Dal nostro punto di vista il succo della narrazione è evidenziato in modo latente, ma significativo, dal paradosso sotteso, appunto, dal titolo. È fuori casa che si costruisce e può esistere la vera casa: fuori di sé si apprezza e si desidera abitare la vera casa, che non è di ognuno, fino a quando non è sarà mai completamente di tutti. E, fino a quando non sarà di tutti, non potrà mai essere di alcuno.
Fuori casa è il capovolgimento e la negazione del contenuto sotteso dall’altro detto: casa fuori.
Ho casa fuori potrebbe significare che ho un di più, per riposarmi, per spassarmela, per vivere meglio. Ho più spazio. Ho un alcunché che probabilmente altri, pochi o molti che siano, non possono permettersi. Non hanno o non vogliono avere.
Al contrario, i personaggi maggiori o minori che incontriamo vivono una sorta di nascita all’incontrario: dispersi e quasi polverizzati, ognuno a suo modo ed ognuno nella propria condizione esistenziale, dai fatti dolorosi della vita, collaborano attivamente a quella sorta di richiamo latente nel messaggio, che prima o poi giunge a tutti: questa mattina ho innaffiato la rosa: tu hai fatto altrimenti? L’ “amore, compassione, destino,sfighe” (p. 13) sono il condimento necessario. Qualcuno direbbe le lacrime ed il sangue. Ad una casa che rispetta quasi tutte le caratteristiche di un’abitazione mobile, in quanto molto simile ad una tenda, si addicono mezzi precisi ed essenziali.
Fuori casa non è fuori dai sentimenti, dai legami di appartenenza e di comunanza, ma consiste nel riuscire a vedere oltre i limiti del proprio vaso-giardino, a non credere che il proprio spazio sia il più fertile di tutti, che solo la propria rosa sia senza spine.
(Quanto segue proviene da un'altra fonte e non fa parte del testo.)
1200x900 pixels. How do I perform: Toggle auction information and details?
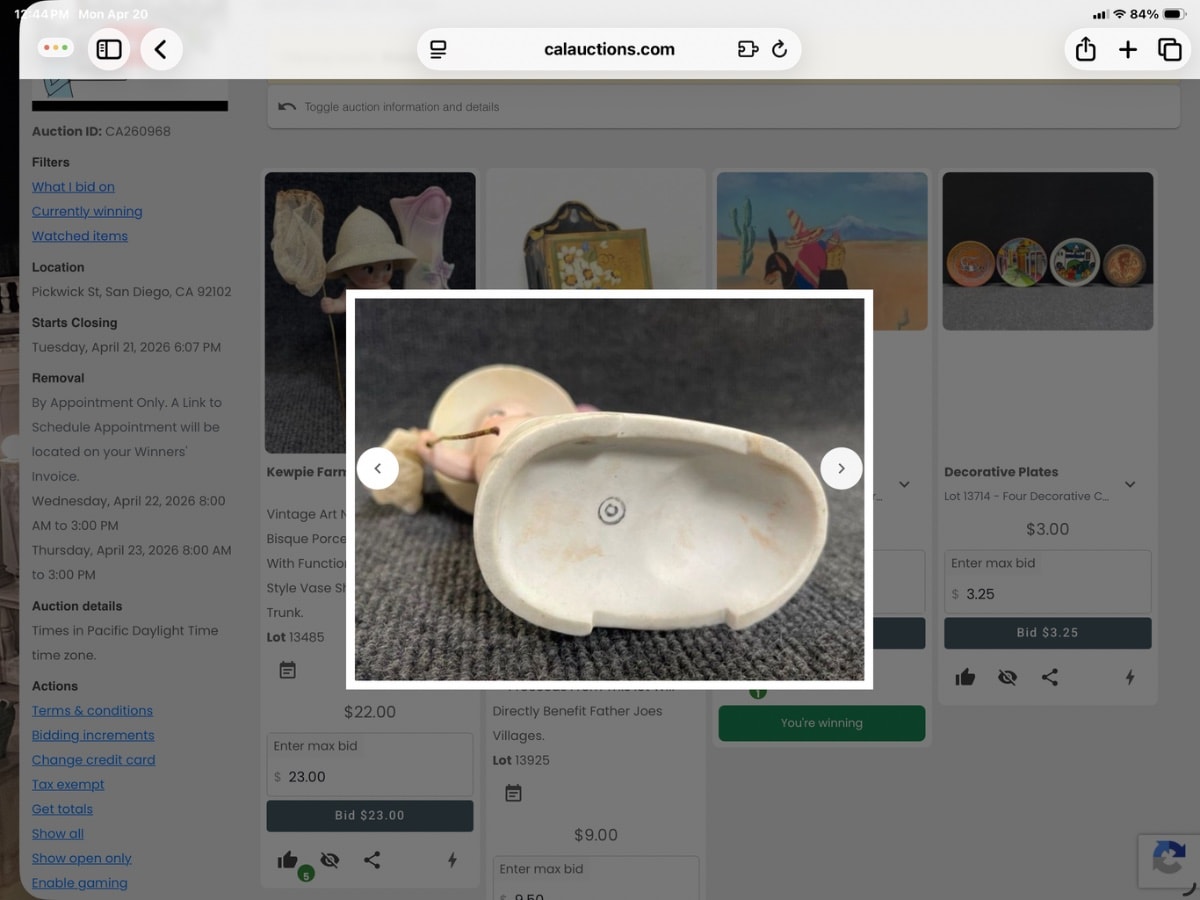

Non contano le differenze. Le distanze non sono invalicabili. Esiste e resiste soltanto quell’eco radicale, che promanando dagli altri, ci indichi perfettamente le coordinate del nostro viaggio. Perché l’inizio è soltanto nel fine ed i puzzle sarà completato soltanto da una narrazione-visione d’insieme.
Al temine della lettura si scopre che tutto il narrato “Sembra un romanzo, - ma - non lo è. Nessuno ha recitato una parte”, (pp. 12-13). Si tratta solo di “Una storia eccezionale per una famiglia che sembra precedere il cambiamento a livello mondiale, chiamato con due paroline ad effetto “villaggio globale”. Ecco, questa famiglia è dislocata in tutto il mondo!” (p. 23). La loro storia siamo tutti noi.